Dimulai pada saat zaman kolonialisme Belanda, Jepang hingga sampai sekarang. Pada zaman penjajahan dulu, kita dapat melihat dengan jelas bahwa kepentingan kolonial di negeri jajahan adalah merampas hasil bumi secara terang-terangan kemudian membantai kaum pribumi yang melawan.
Apakah kemudian sekarang sudah selesai? Jawabannya adalah belum. Walau dengan kemasan yang baru dan cara-cara yang lebih halus, penjajahan dan penindasan terhadap rakyat demi eksploitasi SDA tetap terjadi. Kasus yang akhir-akhir ini kita dengar misalnya, penolakan tambang yang dilakukan mahasiswa Aceh di kantor Gubernur yang berujung dengan pemukulan oleh aparat keamanan terhadap mahasiswa, kemudian kasus mesuji di lampung, dimana dipicu oleh konflik tanah pada tahun 1997 terjadi perjanjian kerjasama antara PT SWA dengan warga, terkait dengan 564 bidang tanah seluas 1070 ha milik warga untuk diplasmakan. Perjanjian tersebut untuk masa waktu 10 tahun, setelah itu akan dikembalikan lagi kepada warga.Selama kurun waktu 10 tahun, setiap tahunnya warga juga dijanjikan akan mendapat kompensasi. Namun hal itu tidak pernah terwujud, hingga masyarakat melawan dan jatuh korban tewas.
Kemudian kasus BIMA-NTB, warga meminta pembatalan izin tambang emas. Warga menilai tambang emas di Lambu dan Sape dapat merusak lahan pertanian dan tambak milik mereka. Polisi kemudian melakukan pembubaran paksa terhadap pendemo dan tembakan dilepaskan ke arah warga. Warga pun lari menyelamatkan diri.

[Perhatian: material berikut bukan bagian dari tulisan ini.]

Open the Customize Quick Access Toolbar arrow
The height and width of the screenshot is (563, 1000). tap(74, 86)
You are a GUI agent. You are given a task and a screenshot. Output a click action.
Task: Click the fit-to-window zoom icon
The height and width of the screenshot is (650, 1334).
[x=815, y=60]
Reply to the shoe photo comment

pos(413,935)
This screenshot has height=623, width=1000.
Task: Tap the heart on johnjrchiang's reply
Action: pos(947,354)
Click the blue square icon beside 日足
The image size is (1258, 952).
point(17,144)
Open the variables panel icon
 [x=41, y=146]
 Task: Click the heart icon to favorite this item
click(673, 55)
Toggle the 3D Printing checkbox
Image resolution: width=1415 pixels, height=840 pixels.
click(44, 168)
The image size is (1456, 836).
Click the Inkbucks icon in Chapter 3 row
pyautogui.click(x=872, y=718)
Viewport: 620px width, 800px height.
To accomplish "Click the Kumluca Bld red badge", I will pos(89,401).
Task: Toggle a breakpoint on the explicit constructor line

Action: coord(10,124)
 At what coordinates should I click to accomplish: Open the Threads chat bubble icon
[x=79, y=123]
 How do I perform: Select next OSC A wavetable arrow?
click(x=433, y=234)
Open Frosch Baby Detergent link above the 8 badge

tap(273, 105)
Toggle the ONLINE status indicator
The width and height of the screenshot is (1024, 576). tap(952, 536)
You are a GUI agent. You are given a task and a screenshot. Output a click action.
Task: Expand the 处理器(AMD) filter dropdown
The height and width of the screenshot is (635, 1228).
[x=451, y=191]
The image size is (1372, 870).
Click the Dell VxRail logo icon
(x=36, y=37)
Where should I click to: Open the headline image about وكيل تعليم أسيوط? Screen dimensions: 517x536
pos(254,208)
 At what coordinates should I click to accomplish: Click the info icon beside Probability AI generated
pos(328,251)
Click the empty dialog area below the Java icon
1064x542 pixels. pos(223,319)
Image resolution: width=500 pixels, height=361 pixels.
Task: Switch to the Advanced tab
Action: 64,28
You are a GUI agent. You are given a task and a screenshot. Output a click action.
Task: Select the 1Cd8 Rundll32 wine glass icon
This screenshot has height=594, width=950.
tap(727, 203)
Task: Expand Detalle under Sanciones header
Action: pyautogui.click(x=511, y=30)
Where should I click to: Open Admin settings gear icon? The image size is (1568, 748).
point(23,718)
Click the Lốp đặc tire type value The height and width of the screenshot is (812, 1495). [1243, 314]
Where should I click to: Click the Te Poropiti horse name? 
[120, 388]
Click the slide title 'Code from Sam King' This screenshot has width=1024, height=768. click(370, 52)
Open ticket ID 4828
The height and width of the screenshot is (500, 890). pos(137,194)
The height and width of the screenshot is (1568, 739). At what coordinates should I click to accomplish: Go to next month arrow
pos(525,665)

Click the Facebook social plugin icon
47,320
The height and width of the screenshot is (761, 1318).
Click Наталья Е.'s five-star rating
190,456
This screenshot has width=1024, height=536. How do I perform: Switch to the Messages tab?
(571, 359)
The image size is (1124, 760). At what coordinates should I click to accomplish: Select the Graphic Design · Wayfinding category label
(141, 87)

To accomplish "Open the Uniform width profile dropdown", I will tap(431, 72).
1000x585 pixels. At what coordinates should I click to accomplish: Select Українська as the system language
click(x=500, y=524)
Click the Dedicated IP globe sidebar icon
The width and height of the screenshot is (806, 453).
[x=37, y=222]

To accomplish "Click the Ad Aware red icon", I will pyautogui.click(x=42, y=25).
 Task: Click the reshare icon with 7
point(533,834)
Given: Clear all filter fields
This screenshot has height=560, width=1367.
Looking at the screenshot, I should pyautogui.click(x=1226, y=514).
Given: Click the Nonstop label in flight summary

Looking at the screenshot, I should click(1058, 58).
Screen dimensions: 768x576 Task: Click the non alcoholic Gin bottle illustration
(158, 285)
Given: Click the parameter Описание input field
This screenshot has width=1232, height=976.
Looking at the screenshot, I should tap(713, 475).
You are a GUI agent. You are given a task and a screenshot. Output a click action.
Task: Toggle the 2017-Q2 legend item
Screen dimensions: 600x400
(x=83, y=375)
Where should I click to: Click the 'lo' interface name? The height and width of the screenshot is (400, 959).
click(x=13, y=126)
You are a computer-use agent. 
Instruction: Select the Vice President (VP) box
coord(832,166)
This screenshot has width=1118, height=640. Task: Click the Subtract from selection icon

Akhirnya, dua warga tewas akibat tembakan. Aris Rahman (19) dan pelajar bernama Syaiful alias Mahfud (17).
Aceh, Lampung, NTB, Papua adalah contoh kecil, masih banyak sederetan kasus-kasus lain di Negeri ini yang bersumber dari eksploitasi SDA melahirkan konflik tanah dan penindasan terhadap Rakyat. Hal ini apabila terus dibiarkan bukan tidak mungkin akan terus menimbulkan korban-korban baru. Kedaulatan atas SDA sebenarnya secara tertulis telah di atur dalam Konstitusi (UUD 1945) di dalam Pasal 33 dan UU No. 11 tentang Pemerintahan Aceh. Namun, di dalam aturan UU No 25 Tahun 2007 tentang Penanaman Modal, Pemerintah malah memberikan akses yang sangat luas kepada Investor untuk menguasai hak atas tanah dan fasiltas-fasilitas dalam usaha eksploitasi SDA.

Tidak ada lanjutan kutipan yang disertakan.